**QUOTED PASSAGE:**
• • • • •

An initiative to protect monarch butterflies, bumblebees and other insect pollinators will funnel nearly $200,000 to regional projects undertaken by the Audubon Society of Western Pennsylvania, based in Fox Chapel.
The two grants are part of $1.7 million from the National Fish and Wildlife Foundation and $5 million total in public and private funding in 11 states to increase the quality and quantity of more than 32,000 acres of pollinator habitat for monarch butterflies, rusty patched bumblebees and other native pollinators. Nationwide, the money will be used to collect hundreds of pounds of milkweed seeds, plant 19,000 milkweed seedlings and raise public awareness with workshops and meetings focused on pollinator conservation.
Sarah Koenig, coordinator of the project for the Audubon Society chapter, said butterflies and bees are more than pretty natural attractions.

• • • • •

**DATASET:**
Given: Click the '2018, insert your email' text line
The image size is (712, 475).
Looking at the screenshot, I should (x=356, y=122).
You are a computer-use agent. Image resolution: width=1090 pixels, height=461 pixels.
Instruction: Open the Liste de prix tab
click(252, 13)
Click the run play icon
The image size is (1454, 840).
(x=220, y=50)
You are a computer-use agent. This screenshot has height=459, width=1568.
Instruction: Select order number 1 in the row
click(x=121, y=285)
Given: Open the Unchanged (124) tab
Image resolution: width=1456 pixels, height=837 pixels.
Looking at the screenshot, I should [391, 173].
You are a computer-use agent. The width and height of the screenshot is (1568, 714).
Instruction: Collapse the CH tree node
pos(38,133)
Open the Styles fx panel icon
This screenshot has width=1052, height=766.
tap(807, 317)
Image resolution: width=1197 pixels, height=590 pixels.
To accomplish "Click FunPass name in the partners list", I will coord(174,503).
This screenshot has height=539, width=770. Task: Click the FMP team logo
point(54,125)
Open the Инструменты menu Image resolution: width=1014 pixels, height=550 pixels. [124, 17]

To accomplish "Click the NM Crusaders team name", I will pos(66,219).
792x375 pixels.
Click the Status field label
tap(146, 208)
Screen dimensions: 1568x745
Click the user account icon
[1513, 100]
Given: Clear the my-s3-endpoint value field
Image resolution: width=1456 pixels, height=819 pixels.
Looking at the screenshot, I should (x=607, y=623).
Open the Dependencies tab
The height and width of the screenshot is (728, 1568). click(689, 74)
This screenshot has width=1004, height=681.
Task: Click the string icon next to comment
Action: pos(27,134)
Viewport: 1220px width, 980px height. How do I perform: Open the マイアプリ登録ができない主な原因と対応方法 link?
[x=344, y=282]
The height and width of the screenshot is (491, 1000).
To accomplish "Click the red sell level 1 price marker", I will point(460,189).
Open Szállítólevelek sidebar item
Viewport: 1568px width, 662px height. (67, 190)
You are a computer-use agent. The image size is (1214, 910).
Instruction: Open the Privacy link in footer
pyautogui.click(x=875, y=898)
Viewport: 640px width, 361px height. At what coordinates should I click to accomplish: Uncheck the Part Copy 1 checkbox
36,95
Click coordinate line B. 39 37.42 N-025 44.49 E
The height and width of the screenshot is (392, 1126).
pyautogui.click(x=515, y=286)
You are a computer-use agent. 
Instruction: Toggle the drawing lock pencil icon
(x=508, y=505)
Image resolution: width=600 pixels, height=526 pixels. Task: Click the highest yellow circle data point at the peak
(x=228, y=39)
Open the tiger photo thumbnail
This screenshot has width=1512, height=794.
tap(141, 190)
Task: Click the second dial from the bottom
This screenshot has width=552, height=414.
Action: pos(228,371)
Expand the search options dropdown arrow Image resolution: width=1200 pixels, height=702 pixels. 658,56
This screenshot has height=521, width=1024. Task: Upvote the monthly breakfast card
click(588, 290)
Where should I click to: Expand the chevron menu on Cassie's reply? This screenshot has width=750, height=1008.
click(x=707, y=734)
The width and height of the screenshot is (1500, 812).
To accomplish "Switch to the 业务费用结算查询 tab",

• • • • •

Please continue the article on the Audubon Society of Western Pennsylvania's pollinator grants, picking up after its last sentence and leaving the entries aside.

**TASK ANSWER:**
“We need pollinators to survive,” she said. “Pollinating insects are considered ‘keystone species.’ They impact everything around them. They are really one of the foundations of our ecosystem. They pollinate the plants that other pollinators eat, the plants that we eat, the plants that support everything else we eat. Without the transfer of pollen among plants, they can’t grow and without plants we can’t live.”
Habitat loss, modern farming practices, herbicide use and other environmental factors threaten pollinator species, including those targeted in the National Fish and Wildlife Foundation grants. Ms. Koenig is managing regional projects funded by the two grants.
A $99,280 project is intended to restore and improve habitat on 150 acres of municipal, state and corporate connector properties. About 4,400 milkweed seedlings and other native species will be planted on those rights of way. These plants provide food and flower pollen for bees and monarchs, which lay eggs on milkweed leaves and at one stage of their lives eat nothing but milkweed.
Another grant totaling $91,703 will go toward monitoring bumblebees and the acquisition and planting of flowering trees and shrubs, milkweed cultivation and invasive species control. The project aims to restore 145 acres, improve 130 acres and propagate 6,800 milkweed seedlings on private agricultural lands and nature reserves.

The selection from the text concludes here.